Bella is our dog. Dad got her for me when I was nine after I cried about wanting a dinosaur. Dad couldn't resist and brought home a dog instead. It’s funny how we could cry for things that don’t even exist when we’re young.

Anyway, I clean my room and take Bella for a walk. After about forty minutes, I return home, lie on my bed, and think about Nathan again. I can’t stop thinking about him, especially after he kissed me in front of Fred. It was a bit weird, but I love how witty he is, even if he’s a bit foolish for using that program.

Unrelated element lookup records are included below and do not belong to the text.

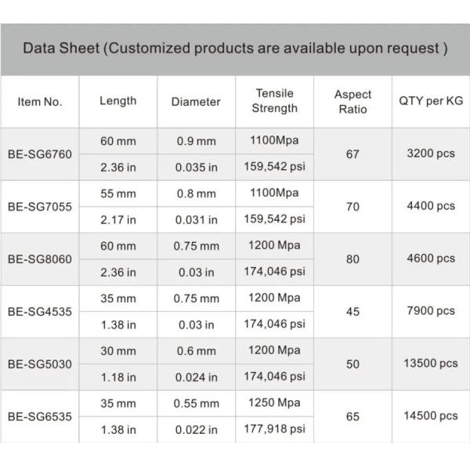Select the BE-SG6535 item cell
Viewport: 470px width, 470px height.
coord(39,416)
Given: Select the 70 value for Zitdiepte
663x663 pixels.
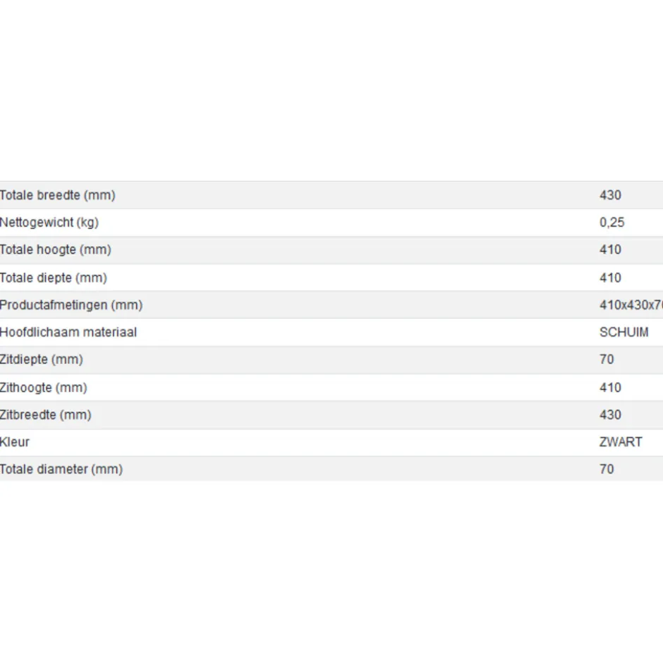Looking at the screenshot, I should click(x=607, y=360).
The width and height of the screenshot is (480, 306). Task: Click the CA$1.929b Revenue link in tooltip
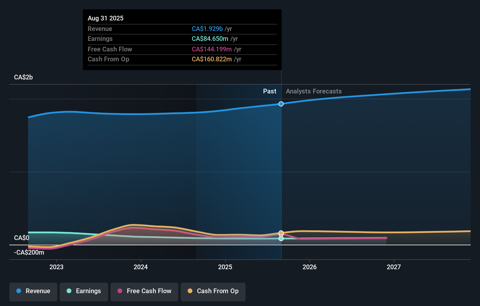tap(208, 29)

Oh, the program—I have it on a pen drive.

I find the pen drive in my jeans pocket and sit at my computer to transfer it. I open it, and it displays the same messages Fred mentioned. I start studying from it just to test.

After half an hour, I understand how Fred managed to top the list in just two weeks. The program makes topics easy to grasp. It covers the hardest topic of this year—the one that made me cry in front of Nathan because I couldn’t grasp even 20% of it. Now, I think I understand about 80% in just half an hour. It’s impressive.

This program could be revolutionary, but why haven’t I heard anyone besides Fred talking about it? Why isn’t it featured in YouTube videos about learning or on Google when searching for simpler explanations?

I don’t have a good feeling about this.